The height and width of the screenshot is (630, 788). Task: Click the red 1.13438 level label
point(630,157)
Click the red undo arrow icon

...

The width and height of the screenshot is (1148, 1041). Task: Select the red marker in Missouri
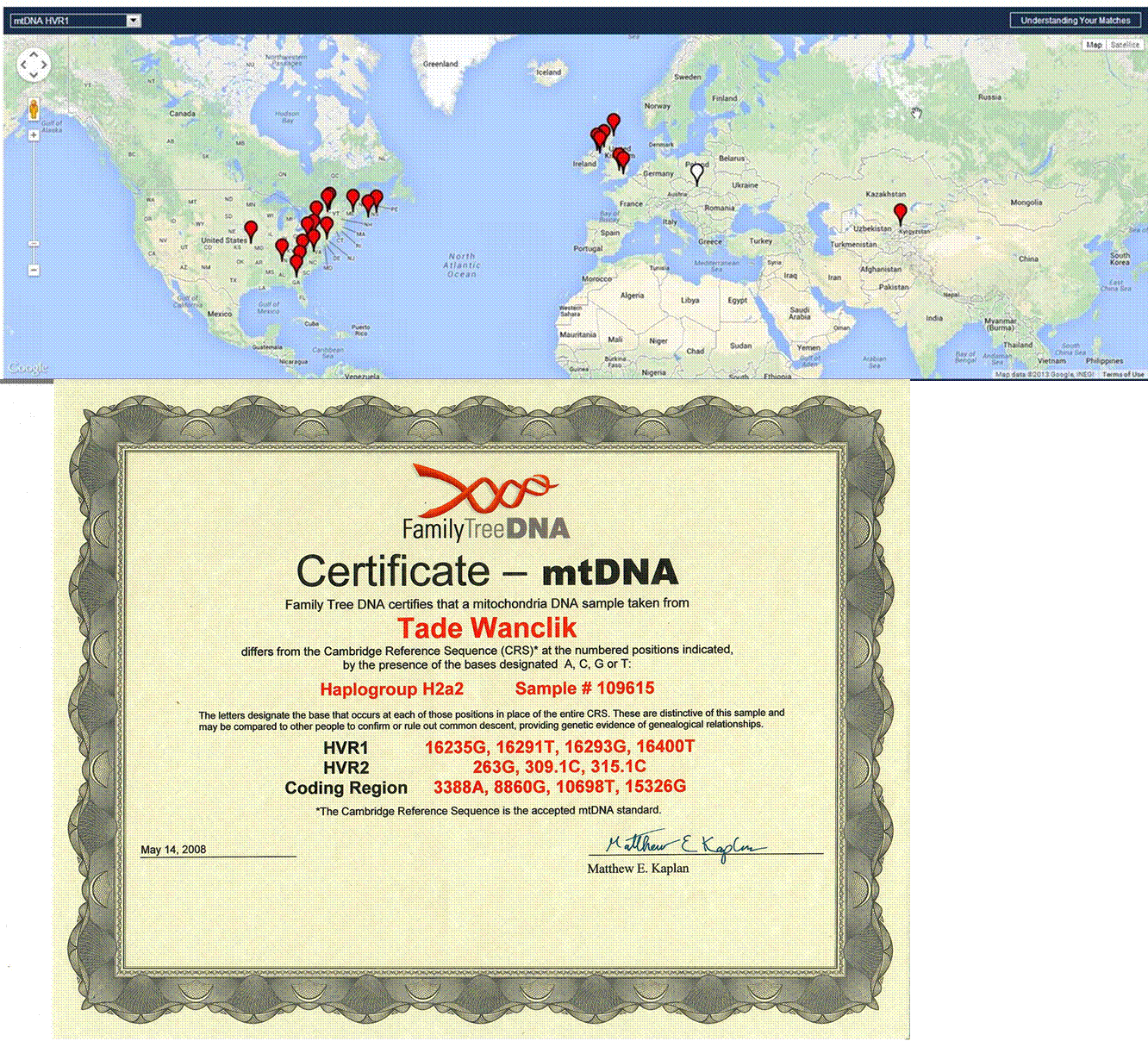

--

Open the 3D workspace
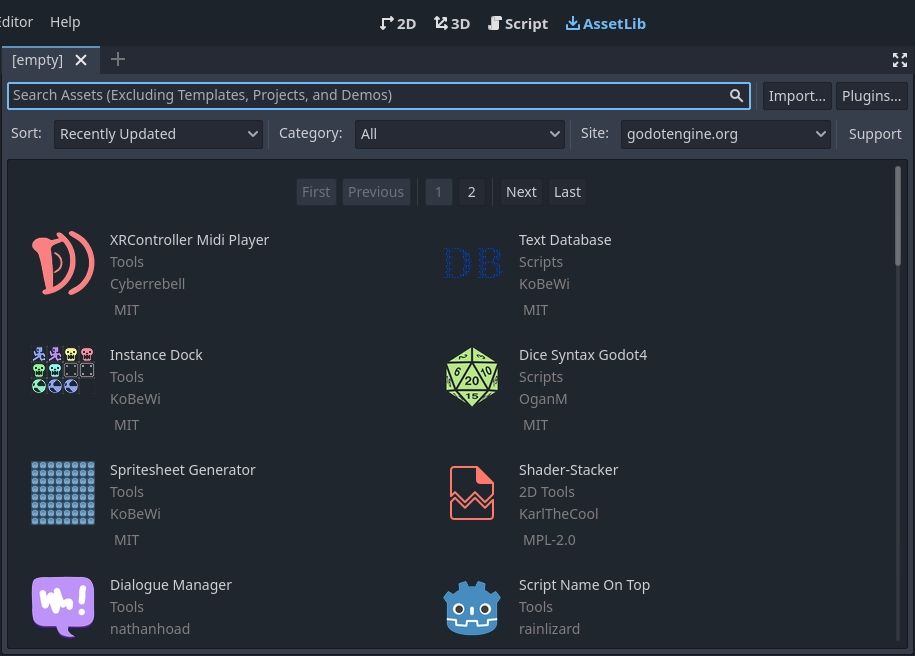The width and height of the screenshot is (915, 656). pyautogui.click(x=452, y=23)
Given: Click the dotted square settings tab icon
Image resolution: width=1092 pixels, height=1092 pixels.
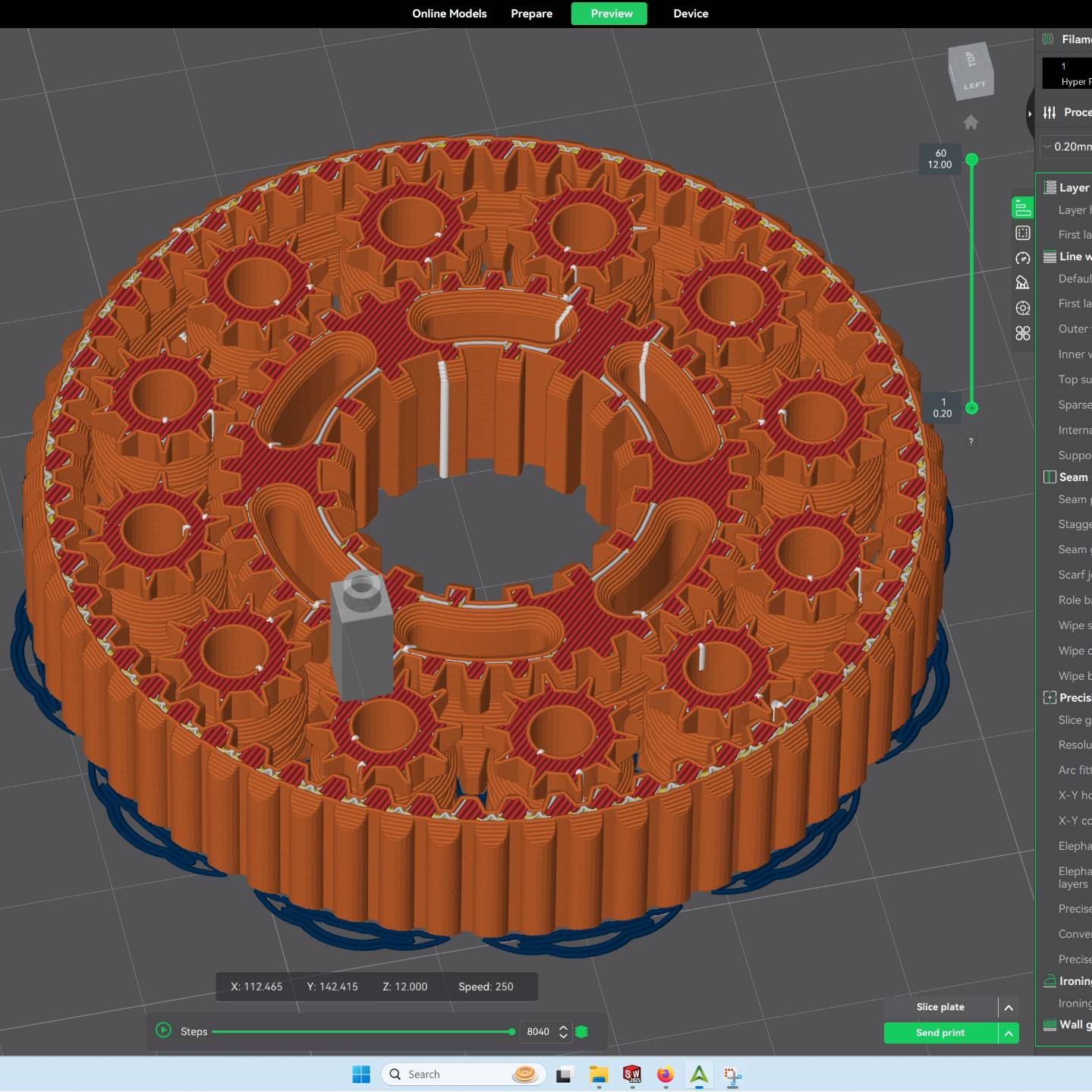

Exercise goal >> Working from the data above, extract solely the lines from the one containing "Given: Click the" through the one containing "Image resolution: width=1092", exactly as they appear, both included.

Result >>
Given: Click the dotted square settings tab icon
Image resolution: width=1092 pixels, height=1092 pixels.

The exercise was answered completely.